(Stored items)
------------------------
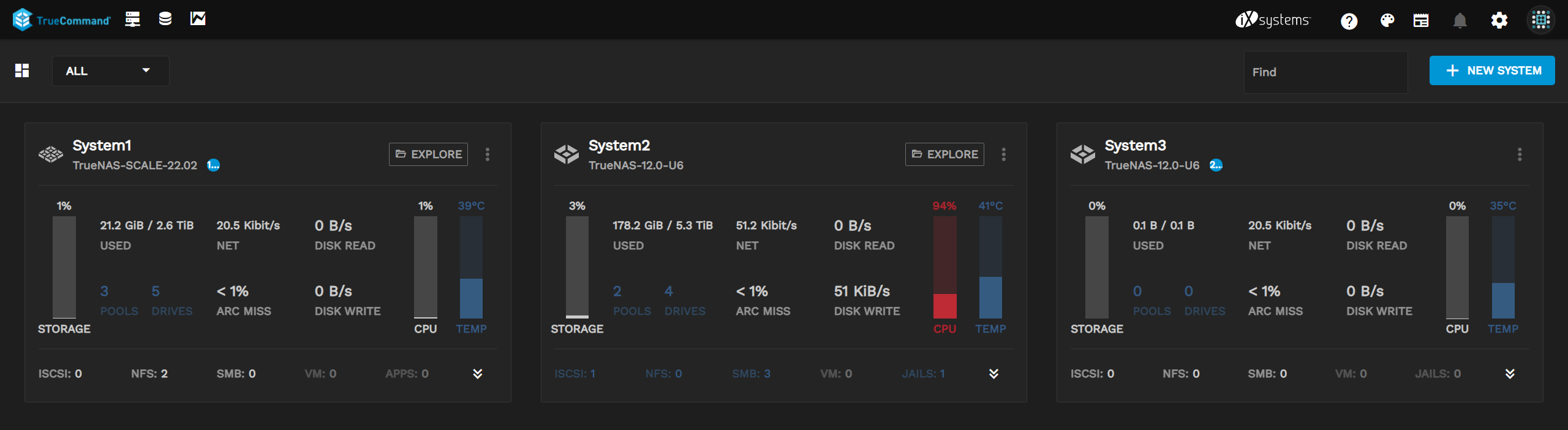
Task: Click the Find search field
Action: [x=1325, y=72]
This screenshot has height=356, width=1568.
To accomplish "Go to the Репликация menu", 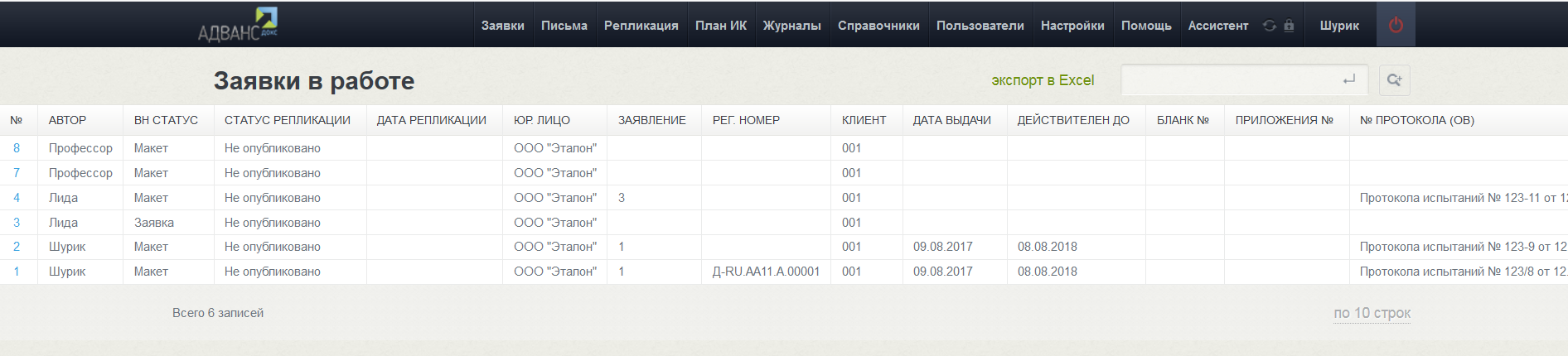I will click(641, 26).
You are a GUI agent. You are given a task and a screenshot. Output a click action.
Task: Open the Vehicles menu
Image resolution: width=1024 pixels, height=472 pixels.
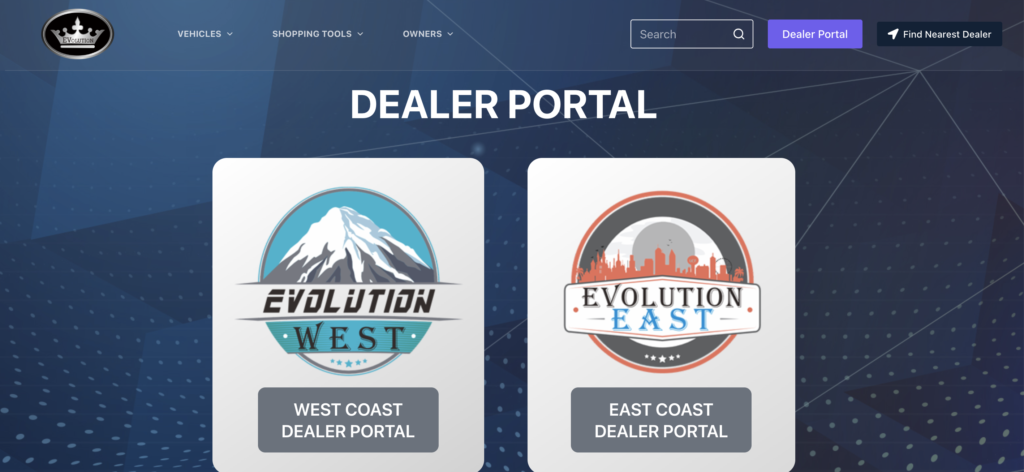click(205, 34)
------------------------
- _WHAT YOU SHOULD DO_:
Filter the entries and copy each line with "screenshot".

- _WRITTEN SOLUTION_:
This screenshot has height=356, width=1568.
You are a GUI agent. You are given a task and a screenshot. Output a click action.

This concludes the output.